Activist hedge fund shareholders have become a preoccupation of companies across all industrial sectors. The Wall Street Journal reported July 14 that Pfizer, Monsanto and Sara Lee were among corporations that have amended their by-laws to require that investors that propose resolutions or nominate directors at annual meetings disclose their transactions in the companies’ stock. Because hedge fund transactions often are complex, multi-stage and rapid, it can be difficult to discern the shareholder’s motive in purchasing stock. For example, a rapid accumulation of stock that would be straightforward in motive by most other shareholders may be, in the case of a hedge fund, intended as a pan-industry play in which multiple holdings in a sector are intended to assure choosing the winner; as a hedge against other holdings’ decline; or as a hedge against other holdings’ appreciation. Harbinger’s approach to Inmarsat included a review of the fund’s MSS holdings generally. MSV is heavily invested in ancillary terrestrial component (ATC) service. Inmarsat is a non-ATC MSS play, and its acquisition would hedge Harbinger within the MSS sector against ATC not living up to expectations.

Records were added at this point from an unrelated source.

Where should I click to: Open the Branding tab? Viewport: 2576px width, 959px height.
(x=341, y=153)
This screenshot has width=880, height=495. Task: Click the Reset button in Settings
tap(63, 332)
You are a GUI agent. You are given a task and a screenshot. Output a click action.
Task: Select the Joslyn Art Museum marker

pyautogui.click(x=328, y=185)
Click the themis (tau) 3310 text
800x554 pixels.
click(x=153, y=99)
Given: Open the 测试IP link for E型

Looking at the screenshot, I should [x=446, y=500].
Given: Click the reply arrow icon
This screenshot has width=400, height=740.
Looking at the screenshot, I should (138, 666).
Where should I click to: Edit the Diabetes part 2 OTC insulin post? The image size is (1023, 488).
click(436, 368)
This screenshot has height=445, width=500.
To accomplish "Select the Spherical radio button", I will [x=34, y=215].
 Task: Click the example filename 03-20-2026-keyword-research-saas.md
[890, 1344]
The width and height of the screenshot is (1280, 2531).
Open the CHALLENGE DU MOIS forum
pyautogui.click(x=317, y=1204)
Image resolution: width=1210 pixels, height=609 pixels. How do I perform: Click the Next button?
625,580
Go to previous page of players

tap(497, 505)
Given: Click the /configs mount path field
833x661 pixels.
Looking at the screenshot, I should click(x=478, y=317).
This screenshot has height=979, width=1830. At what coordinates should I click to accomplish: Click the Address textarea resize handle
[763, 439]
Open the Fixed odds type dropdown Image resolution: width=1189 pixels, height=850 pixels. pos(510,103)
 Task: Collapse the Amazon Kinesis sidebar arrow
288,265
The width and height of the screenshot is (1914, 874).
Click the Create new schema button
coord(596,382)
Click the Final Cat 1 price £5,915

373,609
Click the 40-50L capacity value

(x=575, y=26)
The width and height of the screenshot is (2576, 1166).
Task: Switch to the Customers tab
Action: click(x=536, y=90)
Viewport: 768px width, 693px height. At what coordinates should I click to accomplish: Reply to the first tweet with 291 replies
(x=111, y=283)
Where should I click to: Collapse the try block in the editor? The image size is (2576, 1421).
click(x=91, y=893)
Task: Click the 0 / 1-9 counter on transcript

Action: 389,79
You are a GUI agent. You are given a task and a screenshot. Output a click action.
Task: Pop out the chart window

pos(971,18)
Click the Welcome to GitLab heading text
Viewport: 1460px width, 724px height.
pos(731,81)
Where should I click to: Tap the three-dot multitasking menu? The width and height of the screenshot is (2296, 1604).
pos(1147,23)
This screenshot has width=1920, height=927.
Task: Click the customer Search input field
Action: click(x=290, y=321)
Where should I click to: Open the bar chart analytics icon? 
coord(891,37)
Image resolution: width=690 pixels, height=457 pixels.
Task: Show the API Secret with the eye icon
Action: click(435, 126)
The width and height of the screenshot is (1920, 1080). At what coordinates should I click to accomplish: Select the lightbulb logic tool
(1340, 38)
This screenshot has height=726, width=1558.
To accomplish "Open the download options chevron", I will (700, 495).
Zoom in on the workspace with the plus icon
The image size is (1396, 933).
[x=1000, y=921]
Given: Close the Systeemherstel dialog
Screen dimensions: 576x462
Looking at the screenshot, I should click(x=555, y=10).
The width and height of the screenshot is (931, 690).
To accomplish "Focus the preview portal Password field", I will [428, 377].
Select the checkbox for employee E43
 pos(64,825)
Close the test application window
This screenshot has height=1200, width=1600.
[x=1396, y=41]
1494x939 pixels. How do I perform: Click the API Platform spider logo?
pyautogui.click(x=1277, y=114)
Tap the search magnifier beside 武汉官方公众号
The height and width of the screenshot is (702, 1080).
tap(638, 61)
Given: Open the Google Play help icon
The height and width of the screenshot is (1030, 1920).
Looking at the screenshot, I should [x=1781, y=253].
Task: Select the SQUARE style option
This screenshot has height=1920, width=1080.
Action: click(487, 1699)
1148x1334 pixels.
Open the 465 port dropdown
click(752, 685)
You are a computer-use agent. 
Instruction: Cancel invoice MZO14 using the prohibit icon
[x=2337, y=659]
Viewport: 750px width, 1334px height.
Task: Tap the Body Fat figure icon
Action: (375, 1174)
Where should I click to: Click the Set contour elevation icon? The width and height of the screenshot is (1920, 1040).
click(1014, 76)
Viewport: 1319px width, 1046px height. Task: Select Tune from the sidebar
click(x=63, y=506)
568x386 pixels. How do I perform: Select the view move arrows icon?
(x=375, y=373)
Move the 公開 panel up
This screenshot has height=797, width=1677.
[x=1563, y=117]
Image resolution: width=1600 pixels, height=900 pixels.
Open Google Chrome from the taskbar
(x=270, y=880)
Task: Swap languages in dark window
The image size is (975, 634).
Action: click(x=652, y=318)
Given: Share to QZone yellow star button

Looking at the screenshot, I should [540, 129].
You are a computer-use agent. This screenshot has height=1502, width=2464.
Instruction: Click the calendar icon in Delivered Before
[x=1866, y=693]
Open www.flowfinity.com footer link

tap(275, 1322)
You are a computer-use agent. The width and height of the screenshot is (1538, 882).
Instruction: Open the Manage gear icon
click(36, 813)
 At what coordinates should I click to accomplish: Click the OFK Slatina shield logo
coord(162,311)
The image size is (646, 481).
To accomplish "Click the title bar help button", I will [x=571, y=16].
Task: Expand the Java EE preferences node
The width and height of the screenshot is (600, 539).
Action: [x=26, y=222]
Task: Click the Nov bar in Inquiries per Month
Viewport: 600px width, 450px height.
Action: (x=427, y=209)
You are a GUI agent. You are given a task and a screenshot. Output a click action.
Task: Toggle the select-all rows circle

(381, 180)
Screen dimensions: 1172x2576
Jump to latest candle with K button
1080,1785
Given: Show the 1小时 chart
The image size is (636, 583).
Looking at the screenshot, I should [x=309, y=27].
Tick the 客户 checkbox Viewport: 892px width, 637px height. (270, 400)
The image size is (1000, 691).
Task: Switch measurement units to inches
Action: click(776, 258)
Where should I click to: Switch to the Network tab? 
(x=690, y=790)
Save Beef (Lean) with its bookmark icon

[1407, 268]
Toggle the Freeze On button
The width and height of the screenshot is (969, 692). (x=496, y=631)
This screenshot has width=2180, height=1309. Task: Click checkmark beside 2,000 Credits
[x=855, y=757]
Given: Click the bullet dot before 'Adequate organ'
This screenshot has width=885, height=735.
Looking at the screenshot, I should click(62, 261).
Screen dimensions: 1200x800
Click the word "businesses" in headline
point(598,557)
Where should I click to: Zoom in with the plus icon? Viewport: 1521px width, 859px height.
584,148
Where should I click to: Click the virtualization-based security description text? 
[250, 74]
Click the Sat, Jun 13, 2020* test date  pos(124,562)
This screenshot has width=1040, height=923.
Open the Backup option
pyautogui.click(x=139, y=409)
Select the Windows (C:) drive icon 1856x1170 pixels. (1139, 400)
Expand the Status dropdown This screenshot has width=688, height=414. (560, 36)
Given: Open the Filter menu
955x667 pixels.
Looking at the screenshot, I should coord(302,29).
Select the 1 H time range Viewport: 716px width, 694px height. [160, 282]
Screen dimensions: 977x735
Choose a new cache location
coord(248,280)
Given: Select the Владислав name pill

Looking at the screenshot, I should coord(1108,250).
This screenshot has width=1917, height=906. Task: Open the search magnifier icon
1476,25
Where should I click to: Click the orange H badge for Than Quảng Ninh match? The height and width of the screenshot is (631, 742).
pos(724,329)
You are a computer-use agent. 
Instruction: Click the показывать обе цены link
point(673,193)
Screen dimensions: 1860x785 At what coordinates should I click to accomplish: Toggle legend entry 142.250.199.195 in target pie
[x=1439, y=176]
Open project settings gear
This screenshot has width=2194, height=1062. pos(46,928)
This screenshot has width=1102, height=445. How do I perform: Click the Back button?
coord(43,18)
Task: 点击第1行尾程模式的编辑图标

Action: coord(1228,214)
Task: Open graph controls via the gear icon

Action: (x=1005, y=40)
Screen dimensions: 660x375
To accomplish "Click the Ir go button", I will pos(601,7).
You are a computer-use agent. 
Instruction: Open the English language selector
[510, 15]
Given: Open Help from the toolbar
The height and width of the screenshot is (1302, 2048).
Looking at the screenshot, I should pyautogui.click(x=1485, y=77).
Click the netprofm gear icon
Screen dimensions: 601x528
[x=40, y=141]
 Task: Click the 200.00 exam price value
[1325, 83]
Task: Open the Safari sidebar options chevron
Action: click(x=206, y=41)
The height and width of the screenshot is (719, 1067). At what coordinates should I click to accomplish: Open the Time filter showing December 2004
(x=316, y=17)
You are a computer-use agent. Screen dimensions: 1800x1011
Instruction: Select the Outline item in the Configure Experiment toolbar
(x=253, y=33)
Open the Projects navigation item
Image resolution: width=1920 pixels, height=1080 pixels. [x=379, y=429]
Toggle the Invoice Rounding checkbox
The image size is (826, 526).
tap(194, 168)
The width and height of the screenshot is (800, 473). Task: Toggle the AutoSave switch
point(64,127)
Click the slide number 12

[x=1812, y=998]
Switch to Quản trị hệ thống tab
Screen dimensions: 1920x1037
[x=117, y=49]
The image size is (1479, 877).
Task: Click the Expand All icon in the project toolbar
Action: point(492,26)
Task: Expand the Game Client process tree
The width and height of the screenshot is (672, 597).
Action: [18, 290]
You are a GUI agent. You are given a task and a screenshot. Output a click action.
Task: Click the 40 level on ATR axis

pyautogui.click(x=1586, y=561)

An activist fund seeking a board seat may have different motives than the other directors, and it is reasonable for any company to be concerned about a directorship going to an institution betting on the company’s decline. Of course, once a directorship is obtained, the director has a fiduciary duty towards the company’s other shareholders and the company itself, barring actions directly contrary to the company’s interests. Moreover, the fund will need the support of other directors and shareholders, and therefore is incentivized not to propose actions inimical to the company’s interests. However, the fund may be betting on more nuanced strategies not shared by other directors or shareholders, such as the company’s break-up value if divestitures were voted.

Another concern is the use of complex transactions to decouple voting rights and economic interests. The use of derivative instruments either to borrow shares to vote without owning the shares on which the voting right is based, or accumulate economic stakes in the company that do not have to be disclosed under U.S. Securities and Exchange Commission rules, provide opportunities for deploying strategies under the usual regulatory radar screen. The proposed by-law amendments are an attempt to address such transactions by requiring their disclosure by shareholders nominating directors or proposing resolutions.

In October, we will examine Harbinger’s strategy, how real hedge fund concerns are and whether the legal and regulatory tools at hand are sufficient to deal with them.